Years later, after we launched Shef in New York during the pandemic, a cook from Tuscany listed braciole on the platform. My dad saw it and ordered it for the team. I remember taking the first bite and getting emotional because it was the first time since my mom passed away that I had gathered with others to share that dish.
That’s what we hear from customers all the time. Someone will say, “I haven’t had this dish in twenty years until I found it on Shef.” Every culture has some version of that story.
Our mission now is to bring humanity back to mealtime. The core feeling we want people to have is the same feeling you had sitting at the dinner table with your parents or grandparents—that sense of being taken care of.

EL: As the company grows, how do you preserve that authenticity?
JG: The key is that you can’t scale these dishes the way the traditional food industry tries to scale things. You can’t take someone’s mother’s recipe and suddenly make a million of them in a factory. When companies try to do that, the quality just collapses.
Instead, we scale by bringing more cooks onto the platform. Each cook can only make a certain number of meals, and that’s intentional. Our "shefs" sell out all the time. That limitation is actually part of the beauty of the model.
Everything on the platform is organized around the shef themselves. We could have designed the app so people browse by dish, but we deliberately made it browse by shef. Two different cooks might make the same dish in completely different ways, and that individuality is the whole point.
EL: Do you think a model like this can actually change American food culture?
JG: I think people really crave this kind of connection. Humans are social creatures. For all the strengths of capitalism, the incentives in our food system have pushed things toward being more and more impersonal.
You see this in the direction food technology is going—automated kitchens, machines in warehouses making hamburgers. That’s the trajectory of the industry.
What we’re doing is almost the opposite. You know who cooked your meal. You know their story. Sometimes they even include handwritten notes in the bag. And customers love that. The reaction we get when someone receives a note from the person who made their dinner tells you something about what people are missing.
Food is a universal language. You might disagree with someone about politics or culture, but when you taste a dish from their background you suddenly understand something about their world.

EL: Could a decentralized cooking model also help address food deserts?
JG: Potentially, yes. In many food deserts the only options available are fast food chains. But every community still has amazing home cooks. If someone in that community can share meals with their neighbors, suddenly families have access to something closer to homemade food instead of just fast food. In some ways the model could be even more impactful there than in cities that already have lots of dining options.
EL: What does success look like ten years from now?
JG: I think we’ll see a broader shift toward decentralized food systems where communities cook for one another again. Millions of people are incredible cooks but they’ll never open restaurants because the barrier is too high. Starting a restaurant might cost hundreds of thousands of dollars, and it’s a 24/7 job.
Platforms like ours lower that barrier dramatically. Someone can share their food with their community without having to build an entire restaurant around it.

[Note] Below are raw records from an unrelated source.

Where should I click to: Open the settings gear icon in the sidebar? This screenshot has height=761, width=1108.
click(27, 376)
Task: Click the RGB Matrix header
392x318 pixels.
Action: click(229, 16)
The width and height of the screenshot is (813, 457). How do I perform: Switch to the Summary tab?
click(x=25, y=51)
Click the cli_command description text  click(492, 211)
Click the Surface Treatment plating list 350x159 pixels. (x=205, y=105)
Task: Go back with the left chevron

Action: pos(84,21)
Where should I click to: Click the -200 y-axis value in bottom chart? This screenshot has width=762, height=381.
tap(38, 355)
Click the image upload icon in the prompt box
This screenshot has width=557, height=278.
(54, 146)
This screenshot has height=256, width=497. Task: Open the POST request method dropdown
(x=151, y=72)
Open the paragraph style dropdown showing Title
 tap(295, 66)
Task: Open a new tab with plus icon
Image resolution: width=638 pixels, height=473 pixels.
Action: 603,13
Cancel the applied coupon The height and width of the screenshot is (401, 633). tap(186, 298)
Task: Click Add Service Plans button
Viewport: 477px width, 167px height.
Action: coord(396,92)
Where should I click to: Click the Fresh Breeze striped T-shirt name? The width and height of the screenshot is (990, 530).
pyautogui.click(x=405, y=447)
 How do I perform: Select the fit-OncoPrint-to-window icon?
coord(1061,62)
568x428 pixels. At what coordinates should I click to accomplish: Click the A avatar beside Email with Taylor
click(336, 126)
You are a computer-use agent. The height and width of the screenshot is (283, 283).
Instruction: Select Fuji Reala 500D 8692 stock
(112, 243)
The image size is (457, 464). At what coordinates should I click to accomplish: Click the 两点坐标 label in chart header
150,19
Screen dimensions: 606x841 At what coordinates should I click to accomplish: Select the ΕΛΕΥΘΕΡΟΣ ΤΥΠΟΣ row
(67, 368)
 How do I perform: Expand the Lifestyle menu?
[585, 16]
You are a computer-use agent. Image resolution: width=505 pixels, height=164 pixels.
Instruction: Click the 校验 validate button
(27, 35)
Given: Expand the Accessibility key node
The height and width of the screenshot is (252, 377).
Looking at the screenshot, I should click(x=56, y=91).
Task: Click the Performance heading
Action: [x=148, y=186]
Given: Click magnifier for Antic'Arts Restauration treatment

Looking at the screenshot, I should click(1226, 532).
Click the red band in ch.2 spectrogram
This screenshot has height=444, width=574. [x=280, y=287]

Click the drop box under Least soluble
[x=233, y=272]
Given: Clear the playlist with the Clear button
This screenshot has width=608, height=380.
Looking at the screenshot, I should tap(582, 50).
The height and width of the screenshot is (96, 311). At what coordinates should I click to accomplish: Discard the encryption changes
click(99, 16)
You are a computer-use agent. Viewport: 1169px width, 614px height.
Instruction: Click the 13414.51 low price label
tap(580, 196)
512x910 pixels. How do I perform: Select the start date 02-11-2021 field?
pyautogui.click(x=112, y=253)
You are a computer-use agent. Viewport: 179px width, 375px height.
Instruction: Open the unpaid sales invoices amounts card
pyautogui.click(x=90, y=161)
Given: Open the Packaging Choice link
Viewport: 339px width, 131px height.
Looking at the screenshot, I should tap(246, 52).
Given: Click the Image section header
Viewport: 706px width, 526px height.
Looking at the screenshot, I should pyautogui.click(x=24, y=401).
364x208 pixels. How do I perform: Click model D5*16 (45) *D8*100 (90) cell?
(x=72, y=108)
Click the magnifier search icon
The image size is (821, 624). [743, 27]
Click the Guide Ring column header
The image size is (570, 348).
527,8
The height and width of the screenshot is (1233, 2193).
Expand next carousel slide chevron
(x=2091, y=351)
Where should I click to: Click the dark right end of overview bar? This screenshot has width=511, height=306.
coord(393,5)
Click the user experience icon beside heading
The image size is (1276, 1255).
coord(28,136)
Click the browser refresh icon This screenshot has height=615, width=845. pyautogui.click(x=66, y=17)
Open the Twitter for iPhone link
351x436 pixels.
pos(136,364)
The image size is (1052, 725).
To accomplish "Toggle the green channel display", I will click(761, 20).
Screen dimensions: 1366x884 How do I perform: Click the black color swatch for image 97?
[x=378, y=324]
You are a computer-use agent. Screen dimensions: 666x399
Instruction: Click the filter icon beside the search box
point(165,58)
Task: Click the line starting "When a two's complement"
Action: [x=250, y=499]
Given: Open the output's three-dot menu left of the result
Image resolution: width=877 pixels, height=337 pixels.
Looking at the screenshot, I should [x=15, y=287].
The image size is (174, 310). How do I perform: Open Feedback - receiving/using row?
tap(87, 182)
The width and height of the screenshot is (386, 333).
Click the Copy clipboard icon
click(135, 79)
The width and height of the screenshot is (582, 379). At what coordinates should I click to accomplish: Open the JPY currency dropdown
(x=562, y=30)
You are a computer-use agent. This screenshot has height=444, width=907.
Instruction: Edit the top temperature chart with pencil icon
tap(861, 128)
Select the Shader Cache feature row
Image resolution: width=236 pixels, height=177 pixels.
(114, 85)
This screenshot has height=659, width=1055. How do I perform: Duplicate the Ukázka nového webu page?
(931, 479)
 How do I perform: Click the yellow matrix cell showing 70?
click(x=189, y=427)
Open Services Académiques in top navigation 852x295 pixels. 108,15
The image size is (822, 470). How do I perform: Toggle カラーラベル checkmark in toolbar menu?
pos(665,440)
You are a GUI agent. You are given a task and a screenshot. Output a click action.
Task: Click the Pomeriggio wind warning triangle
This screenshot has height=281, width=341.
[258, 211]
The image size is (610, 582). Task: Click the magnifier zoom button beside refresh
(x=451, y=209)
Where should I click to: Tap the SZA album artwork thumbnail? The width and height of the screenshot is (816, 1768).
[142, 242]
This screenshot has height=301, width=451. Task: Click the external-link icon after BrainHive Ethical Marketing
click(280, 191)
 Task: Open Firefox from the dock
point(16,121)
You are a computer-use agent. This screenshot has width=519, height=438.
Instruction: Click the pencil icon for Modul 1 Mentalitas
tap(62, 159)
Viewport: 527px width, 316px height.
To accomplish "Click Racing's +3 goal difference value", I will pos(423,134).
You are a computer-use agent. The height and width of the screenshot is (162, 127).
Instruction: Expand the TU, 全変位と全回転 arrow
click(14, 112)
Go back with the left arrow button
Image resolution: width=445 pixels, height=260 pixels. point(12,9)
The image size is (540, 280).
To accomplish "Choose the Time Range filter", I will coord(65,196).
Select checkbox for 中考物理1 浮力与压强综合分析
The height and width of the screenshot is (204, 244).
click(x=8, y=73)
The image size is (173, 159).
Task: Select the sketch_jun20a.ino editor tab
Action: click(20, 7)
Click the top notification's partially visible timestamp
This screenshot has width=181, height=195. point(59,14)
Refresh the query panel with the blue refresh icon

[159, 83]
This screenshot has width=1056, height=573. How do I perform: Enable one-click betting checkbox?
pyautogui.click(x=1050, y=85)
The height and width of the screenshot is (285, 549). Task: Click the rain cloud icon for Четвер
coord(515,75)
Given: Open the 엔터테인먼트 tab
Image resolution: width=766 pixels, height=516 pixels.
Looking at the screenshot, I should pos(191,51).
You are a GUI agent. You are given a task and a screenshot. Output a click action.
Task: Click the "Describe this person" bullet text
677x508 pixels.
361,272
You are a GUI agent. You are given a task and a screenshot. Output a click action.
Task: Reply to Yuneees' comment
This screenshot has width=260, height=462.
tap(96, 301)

At the same time, consumers are demanding more transparency. They want to know where their food comes from and who made it. We’re trying to meet both of those needs at once.
EL: What does your Sicilian family think of the idea?
JG: It’s funny because a lot of people in tech say their families don’t understand what they do. My family completely gets it. They might not understand the technology, but the concept makes perfect sense to them. In many places in Italy this is just how food works. People cook for one another. In a way we’re not doing anything new. We’re just trying to get back to the way humans ate for most of history.